Gentes así son muy apreciadas por los tratantes de arte porque están dispuestas a pagar cualquier precio por el objeto deseado. Entre esa clientela, Anne conocía a más de un coleccionista que, aun siendo acaudalado, se había endeudado peligrosamente sólo por hacerse con la propiedad de algún objeto ridículo de gran valor, que le parecía adecuado para coronar su colección.

Algo semejante sospechaba tras la intención del desconocido y, porque temía verse envuelta en algún asunto delictivo (un hombre que engaña a su mujer es capaz tambien de dedicarse a negocios ilícitos), decidió que en el encuentro de mañana explicaría al tipo de las mejillas coloradas la muerte de su marido; luego debería soltar el gato del saco y aclarar qué cosa era lo que valía tanto dinero y por qué todo se realizaba de una manera tan rara. Esto pensaba.
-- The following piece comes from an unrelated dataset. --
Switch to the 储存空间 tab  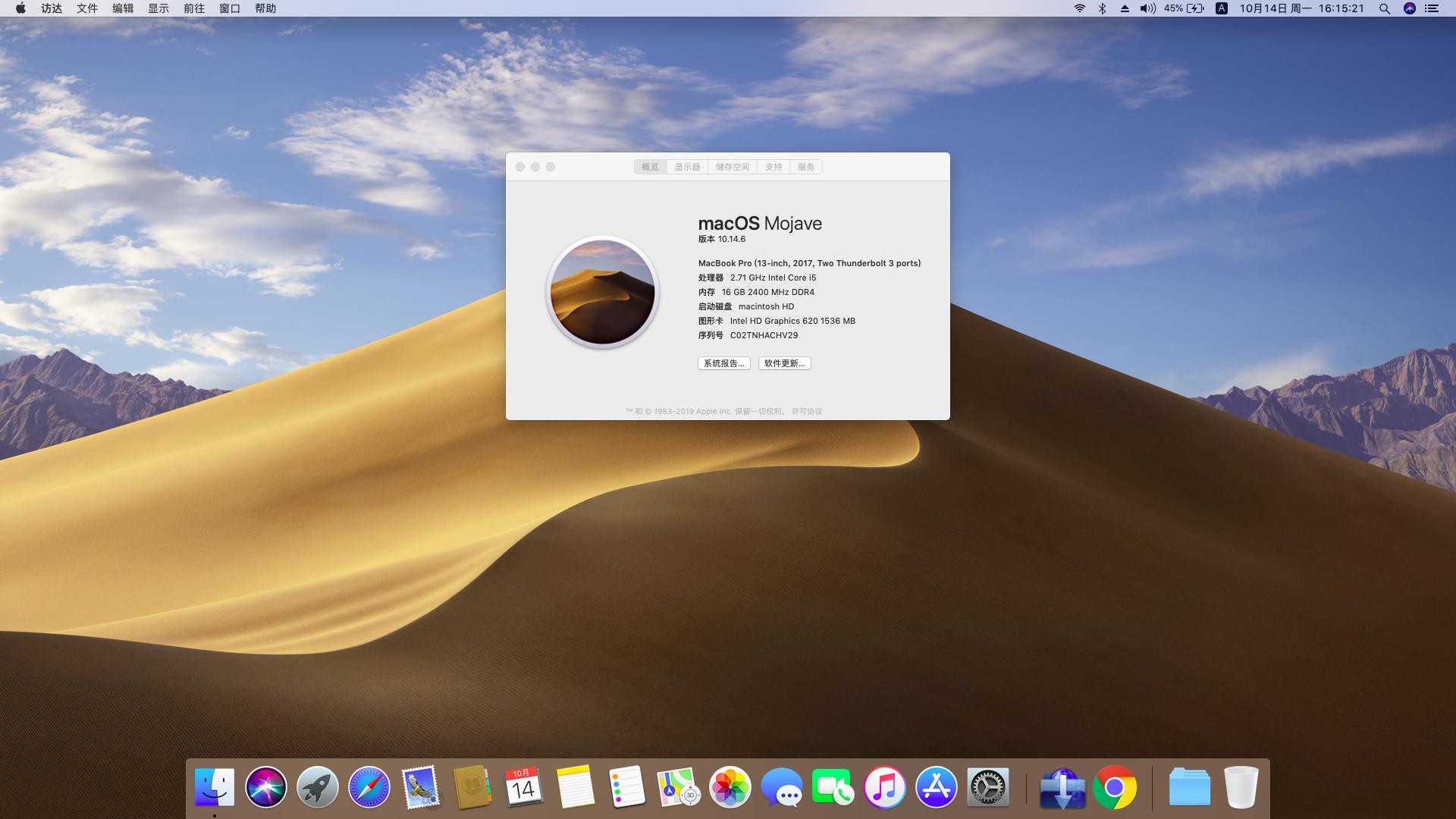pos(732,167)
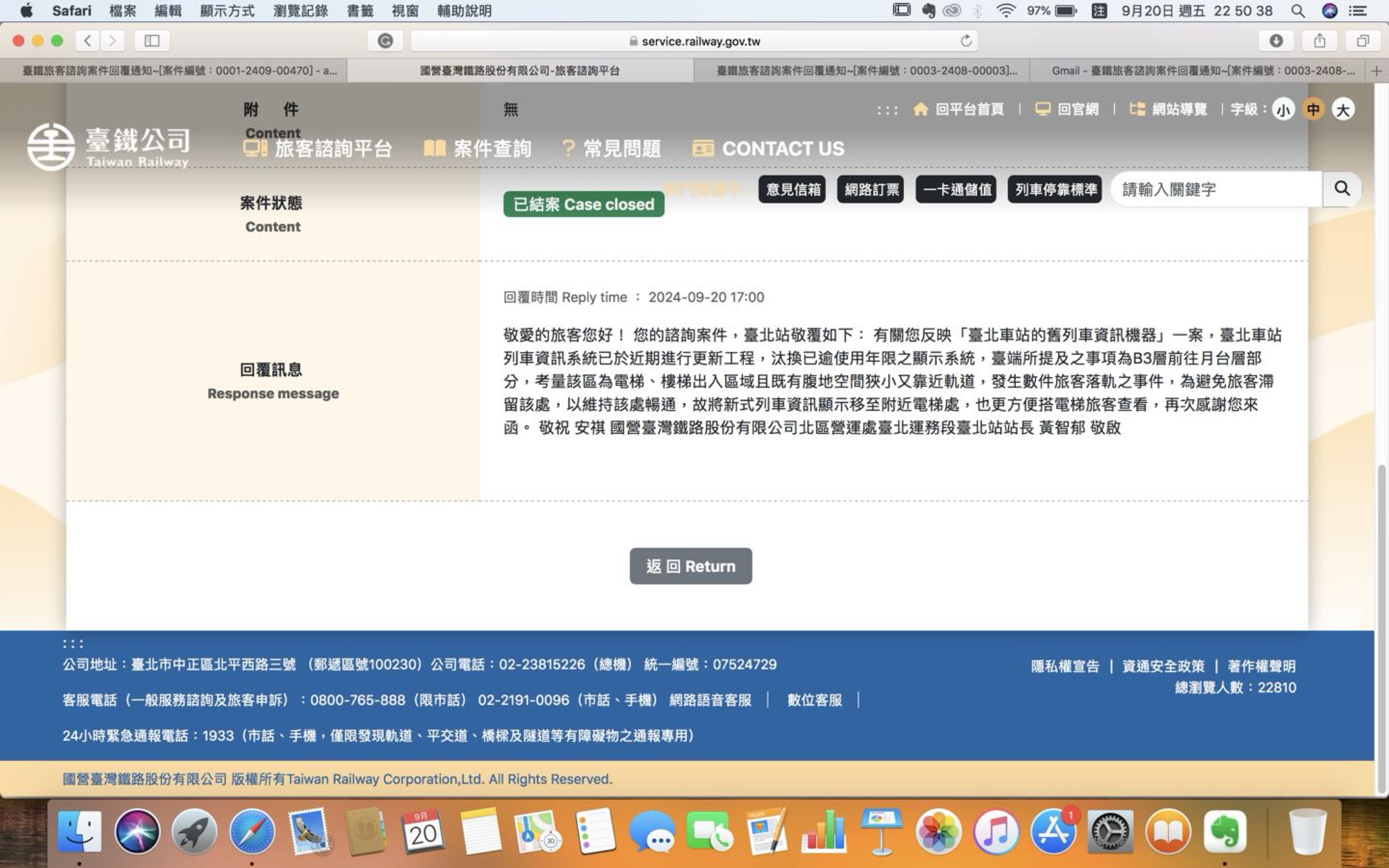Click the keyword search magnifier button
This screenshot has width=1389, height=868.
(1342, 189)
Al mediodía todos los museos del mundo están semivacíos y el museo de Dahlem no era una excepción. Anne halló al hombre de la ópera sumido en la contemplación de los mosaicos del suelo. Lo reconoció de lejos, aunque, a la luz del día y vestido con una trinchera, daba la impresión de ser mucho más joven. Estaba con los brazos cruzados a la espalda mirando fijamente el mosaico.

Anne se le acercó por un lado. El otro pareció darse cuenta, pero no levantó la vista ni la miró. Perdido en sus pensamientos, de pronto empezó a hablar:

– Éste es Orfeo con su lira, uno que conocía los secretos de la divinidad -y sonreía casi confundido. Luego continuó-: Existen muchas versiones sobre su muerte. Una dice que fue muerto por un rayo de Zeus como castigo por haber revelado a los hombres la sabiduría divina. Créame, ésta es la única versión correcta.
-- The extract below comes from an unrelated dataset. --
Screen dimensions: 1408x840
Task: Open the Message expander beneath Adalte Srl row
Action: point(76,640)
Anne se quedó como tiesa; se había imaginado este encuentro de modo muy distinto y ahora él comenzaba con una lección sobre Orfeo. ¿Orfeo? No podía ser una simple casualidad: la noche anterior el Orfeo de Gluck y ahora estaba él delante del mosaico echando la parida sobre la muerte del cantante.

Al cabo de un rato, el hombre levantó la vista, examinó a Anne como a un bicho raro, luego cruzó los brazos por delante y en esta actitud, mientras con un pie se pisaba el otro, empezó a hablar:

– Bueno, estamos dispuestos a subir nuestra oferta a los tres cuartos de millón…
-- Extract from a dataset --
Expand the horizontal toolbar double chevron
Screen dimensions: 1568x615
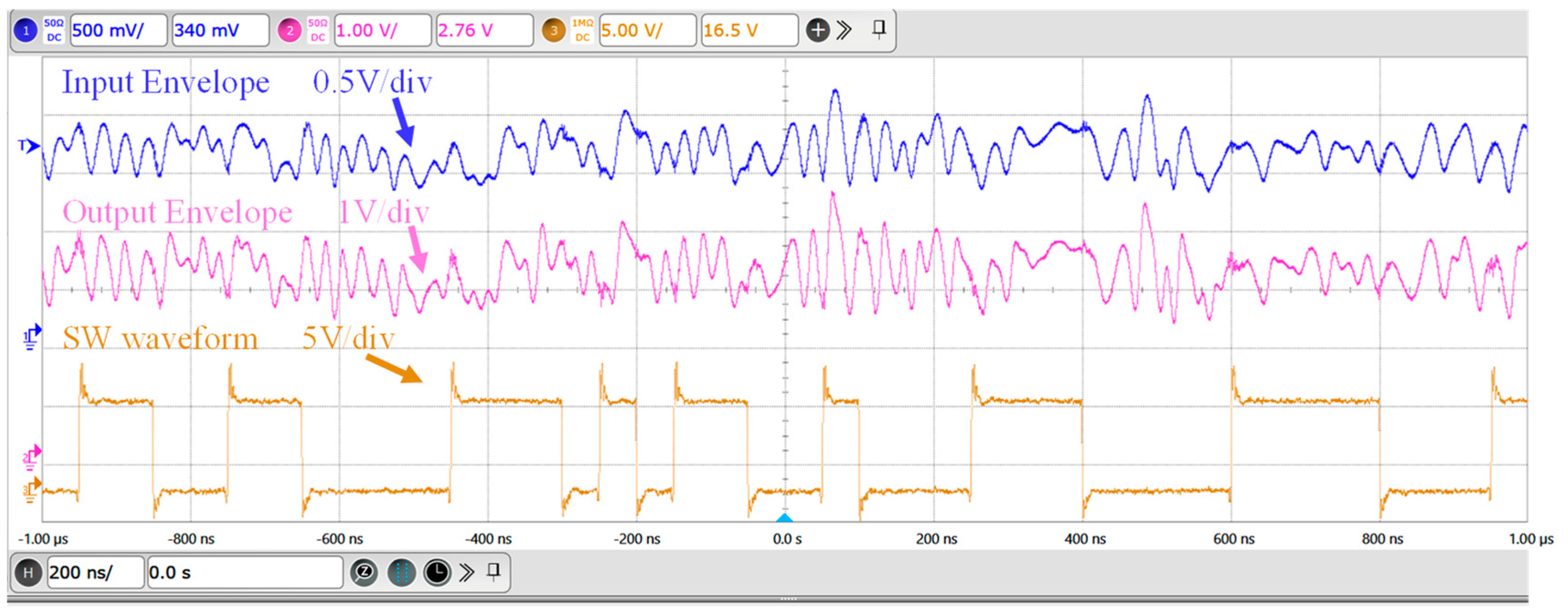pos(467,572)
El uso del plural dio que pensar a Anne. Ningún verdadero coleccionista usaba el pronombre «nosotros». Un coleccionista de pro, y por tal tenía Anne al mejilla colorada, conocía sólo la primera persona del singular «yo». Por primera vez le vino la sospecha de haberse metido, sin querer, en un asunto de servicios secretos. El servicio de inteligencia es, junto con la Iglesia, la única institución que sólo conoce el vocablo «nosotros».